Since the worst-case running time is a function, we can describe it using our Big-Oh notation. We can say that for BST search, the worst-case running time is O(h), where h is the height of the tree.
Similarly, the best-case running time is a function that maps input size to the minimum possible running time for that input size. We can say that the “best case” for BST search is when we search for the root item in the BST; note again that we are not limiting this description to one input size.
Since __contains__
returns immediately
if it verifies that the root is equal to the item we’re searching for,
we can say that the best-case running time of the method is O(1),
i.e., independent of the height of the tree.
When defining a worst case or best case situation for an algorithm, don’t make any assumptions about the size of the input! Students often say that “the best case is when the BST is empty”; but this is incorrect, since it only considers one input size (0). Whatever description or properties you give for the “worst case” or “best case” should make sense for any input size.
Tree height and size#
You might look at O(h) and recall that we said searching through an unsorted list takes O(n) time, where n is the size of the list. Since both of these expressions look linear, it might seem that BSTs are no better (in terms of Big-Oh) than unsorted lists.

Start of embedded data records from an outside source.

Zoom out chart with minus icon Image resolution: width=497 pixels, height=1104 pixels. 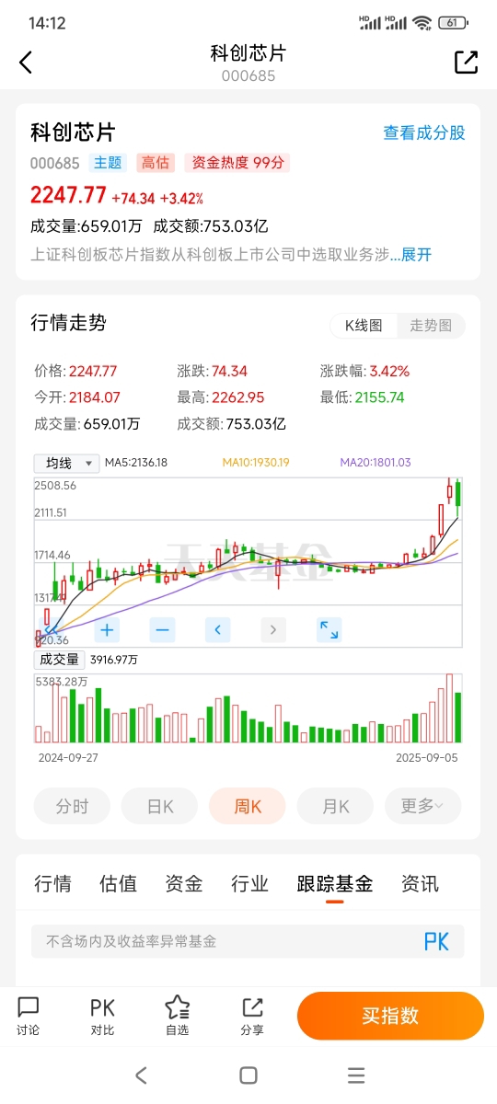[x=162, y=630]
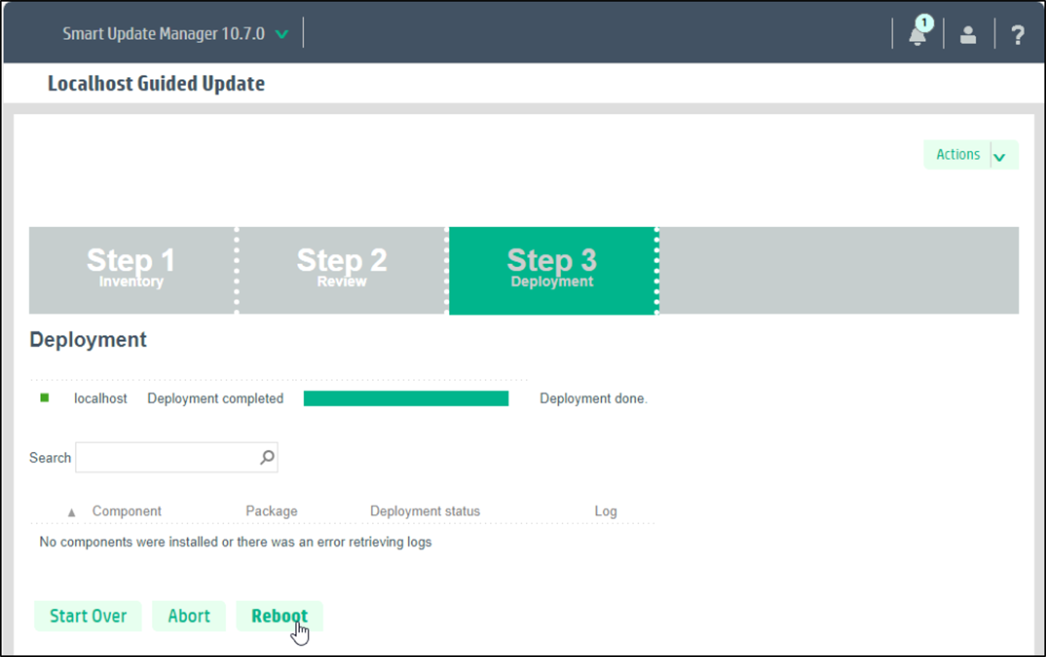Click the green status square next to localhost
Image resolution: width=1046 pixels, height=657 pixels.
pos(45,398)
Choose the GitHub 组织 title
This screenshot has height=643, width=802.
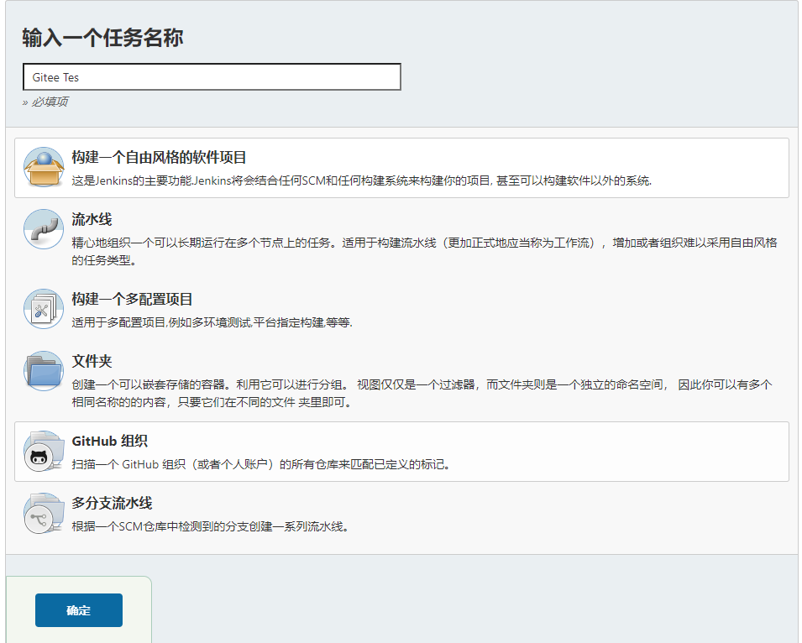(110, 442)
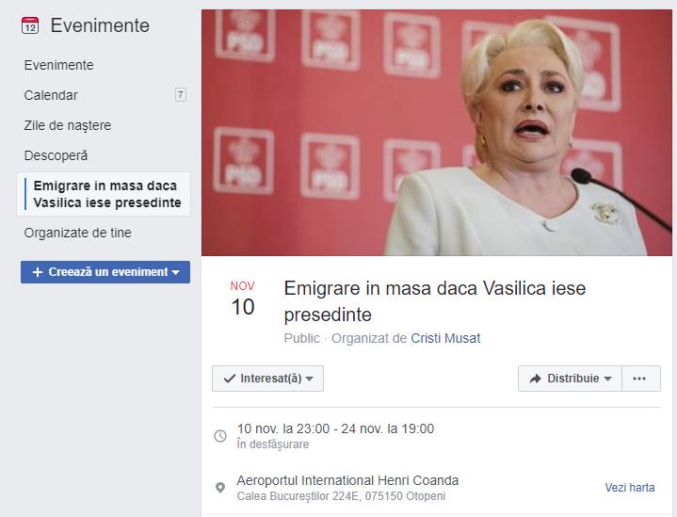
Task: Open the three-dots more options button
Action: coord(640,379)
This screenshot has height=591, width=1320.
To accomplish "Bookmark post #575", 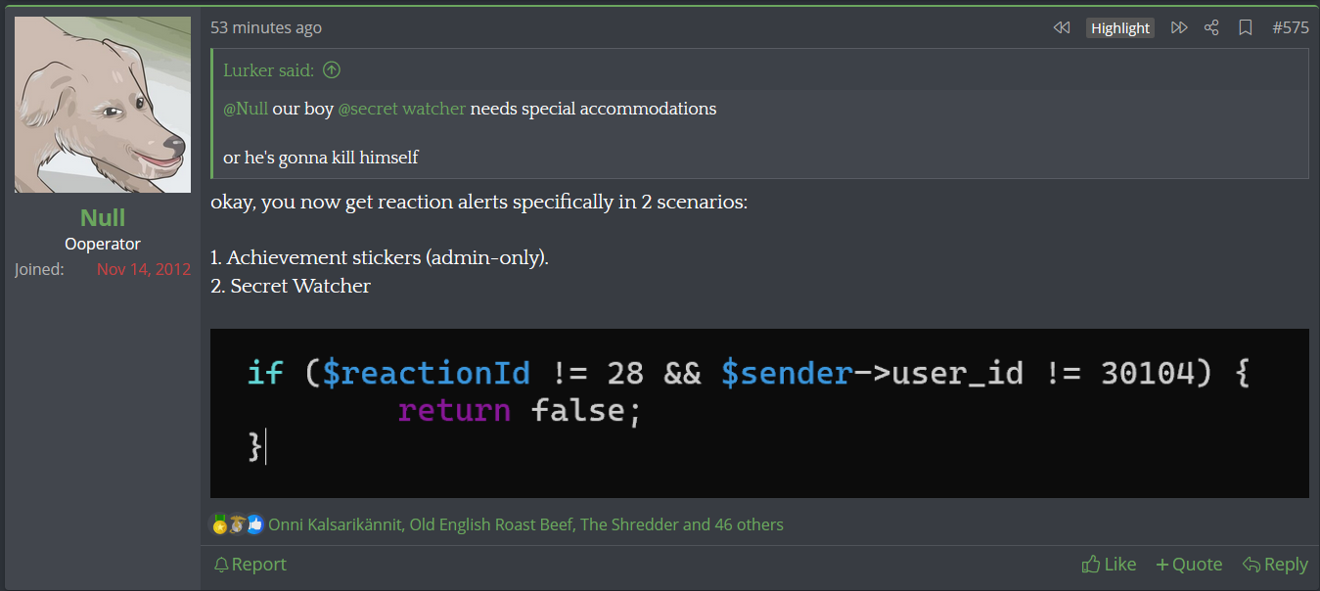I will pyautogui.click(x=1245, y=27).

This is where our choice of variables really matters. We can say that BST search is, in the worst-case, proportional to the height of the BST; but remember that the height of a BST can be much smaller than its size!
In fact, if we consider a BST with n items, its height can be as large as n (in this case, the BST just looks like a list). However, it can be as small as log(n)! Why? Put another way, a tree of height h can have at most 2^h - 1 items (draw some examples to convince yourself of this), so if we have n items to store, we need at least log(n) height to store all of them.
So if we can guarantee that BSTs always have height roughly log(n), then in fact all three Collection operations (search, insert, delete) have a worst-case running time of O(h) = O(log n), where h is the height of the BST and n is its size.
Even for sorted lists, for which we can use binary search and find items in O(log n) time in the worst case, they are still limited by insertion and deletion at the front, as we discussed earlier in the course. BSTs aren’t—what matters is not where the item needs to be inserted, but rather the overall height.
Unfortunately, neither the insertion nor deletion algorithms we have covered in this course will guarantee that when we modify the tree, its height remains roughly logarithmic in its size. (One example you explored in the lab is when you insert items into a BST in sorted order.) However, in the later course CSC263, Data Structures and Analysis, you will explore more sophisticated insertion and deletion algorithms that do ensure that the height is always logarithmic, thus guaranteeing the efficiency of these operations!